4000 - Advisory Opinions
Establishment of Collective Investment Pool
November 17, 1983
Pamela E. F. LeCren, Senior Attorney
The following is in response to your request that the FDIC comment as to whether the overall plan by * * * to establish a collective investment pool is both acceptable to the FDIC and in accord with FDIC's regulations. According to your letter and its accompanying material, the bank is considering forming a collective investment pool that would operate substantially as follows. The bank would establish an investment trust with respect to which it would act as trustee. The investment trust would pool funds contributed thereto by individuals who execute a trust agreement with the bank specifying that the funds are transferred to the bank as trustee for investment in accordance with the trust agreement. The agreement indicates that the trustee intends to commingle funds from other "grantors" and to invest the commingled funds.

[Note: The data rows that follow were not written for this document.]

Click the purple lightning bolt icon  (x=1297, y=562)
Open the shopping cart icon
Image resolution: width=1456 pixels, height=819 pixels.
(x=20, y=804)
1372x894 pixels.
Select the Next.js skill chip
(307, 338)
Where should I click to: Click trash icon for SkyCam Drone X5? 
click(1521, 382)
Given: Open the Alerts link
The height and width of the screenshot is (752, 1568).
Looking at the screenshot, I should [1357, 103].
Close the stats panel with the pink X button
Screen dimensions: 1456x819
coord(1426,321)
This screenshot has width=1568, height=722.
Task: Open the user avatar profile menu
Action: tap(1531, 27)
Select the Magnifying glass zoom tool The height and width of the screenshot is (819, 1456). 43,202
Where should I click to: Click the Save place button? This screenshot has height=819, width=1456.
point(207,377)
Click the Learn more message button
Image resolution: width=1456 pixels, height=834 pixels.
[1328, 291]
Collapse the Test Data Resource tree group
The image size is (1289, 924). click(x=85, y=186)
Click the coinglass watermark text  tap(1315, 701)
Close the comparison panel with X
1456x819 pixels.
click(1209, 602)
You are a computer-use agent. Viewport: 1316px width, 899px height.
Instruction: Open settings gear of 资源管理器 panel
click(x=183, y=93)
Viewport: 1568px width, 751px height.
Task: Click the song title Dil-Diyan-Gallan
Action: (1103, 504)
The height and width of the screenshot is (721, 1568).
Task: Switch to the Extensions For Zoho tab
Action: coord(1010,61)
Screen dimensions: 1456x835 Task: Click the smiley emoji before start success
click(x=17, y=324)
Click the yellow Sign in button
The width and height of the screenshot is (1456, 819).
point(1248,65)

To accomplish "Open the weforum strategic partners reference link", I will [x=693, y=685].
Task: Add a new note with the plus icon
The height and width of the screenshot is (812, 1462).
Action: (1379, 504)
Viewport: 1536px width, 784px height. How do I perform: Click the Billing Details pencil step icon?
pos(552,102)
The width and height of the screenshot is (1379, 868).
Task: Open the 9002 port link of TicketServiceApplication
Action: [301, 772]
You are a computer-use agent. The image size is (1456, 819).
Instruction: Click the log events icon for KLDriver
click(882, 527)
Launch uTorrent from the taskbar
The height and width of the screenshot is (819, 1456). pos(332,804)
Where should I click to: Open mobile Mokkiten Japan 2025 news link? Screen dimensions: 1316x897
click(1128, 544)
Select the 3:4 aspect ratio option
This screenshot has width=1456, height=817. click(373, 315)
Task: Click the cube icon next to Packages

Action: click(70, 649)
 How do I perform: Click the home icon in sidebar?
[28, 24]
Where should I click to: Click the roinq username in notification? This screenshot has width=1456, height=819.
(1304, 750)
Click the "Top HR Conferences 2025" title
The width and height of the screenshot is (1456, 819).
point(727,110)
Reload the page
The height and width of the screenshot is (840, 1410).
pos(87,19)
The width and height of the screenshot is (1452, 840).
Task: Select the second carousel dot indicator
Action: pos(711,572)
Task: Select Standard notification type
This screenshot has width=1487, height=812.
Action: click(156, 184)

The fund's investments will be limited to (1) obligations of the United States or obligations fully guaranteed as to principal and interest by the United States, (2) student loans that are at least 80 percent insured and/or reinsured as to principal and interest by the United States, (3) obligations issued by Banks for Cooperatives, Federal Land banks, Federal Home Loan banks, The Federal Home Loan Bank Board, or a wholly-owned Government corporation, (4) obligations, participations, or other instruments of or issued by, or fully guaranteed as to principal and interest by, the Federal National Mortgage Association, (5) mortgages, obligations, or other securities which are or have ever been sold by The Federal Home Loan Mortgage Corporation, or (6) participation certificates evidencing beneficial interest in (or the right to receive interest and principal collections from) obligations which have been subjected by one or more Government agencies to a trust for which an executive department, agency, or instrumentality of the United States has been named a trustee.
Each grantor would receive an undivided interest in the pooled assets. The trustee is to distribute monthly to the individual grantors the total accrued income from the pool less the trustee's fees. The Bank intends to sell student loans to the collective investment fund that it is presently holding. The sale would be at par and on a nonrecourse basis. U.S. Treasury Bills and other United States obligations will be purchased from an unrelated broker/dealer. The trustee will receive a fee equalling 3 - 3.5 percent of the average total assets of the fund.
In addition to the above, the information forwarded to this office indicates that it is the Bank's counsel's opinion that neither the investment trust nor the interests therein will be required to be registered under the Federal Securities laws or the state's blue sky Laws. We also note in the material a letter from the * * * Banking Department indicating that the collective investment pool constitutes an underwriting function that will require the approval of the State Department of Banking and Finance.
While FDIC does not have any regulations that would prohibit the bank from entering into the proposed collective investment plan, we are concerned that the arrangement would involve the Bank in the sale, issuance, underwriting, or distributing of securities in violation of section 21 of the Glass-Steagall Act (12 U.S.C. 378). That provision of law prohibits any deposit taking institution from engaging in the above activities except to the extent permitted to a national bank under section 16 of the Glass-Steagall Act (12 U.S.C. 24(7th)). The Supreme Court in ICI v. Camp, 401 US 617 (1971) held that a collective investment fund operated by a national bank for managed agency accounts was in violation of sections 16 and 21 of the Glass-Steagall Act. Although the collective investment fund your bank is proposing would technically involve funds deposited with the bank in trust as opposed to managed agency accounts, the distinction is illusory in this instance as there would not appear to be any true trust relationship involved.
The Supreme Court did recognize that banks have traditionally invested funds held by them in trust and have managed common trust funds. The Court in doing so impliedly found that such activities do not constitute a violation of the Glass-Steagall Act. The pooled investment trust at issue here would not appear, however, to qualify as a common trust fund within the commonly accepted understanding of that term. The fund at issue would not be exempt from registration under the Securities Laws. The SEC has over the years maintained that the exemption from registration for common trust funds under 15 U.S.C. 77c(a)(2) is not available where monies commingled in the fund are not held for a true fiduciary purpose but are accepted and commingled as vehicles for direct investment by members of the public. Nor would the fund seem to qualify for the exemption from registration for collective investment funds found in 15 U.S.C. 80a-3(c)(11). That exemption applies to commingled funds made up of contributions to employee stock bonus, pension, or profit sharing trusts that meet certain qualifications under Title 26 of the U.S. Code.
Although we have commented on the possible need for registration of the fund and the interests therein, our opinion is not binding on the topic. The Bank would be best advised to direct such a question to the Securities and Exchange Commission. As to the Glass-Steagall Act issue, there is sufficient basis for the FDIC to preliminarily conclude that the operation of the collective investment pool as described may be a violation and that the bank should therefore not proceed or should be aware that if it does so, it proceeds at its own risk.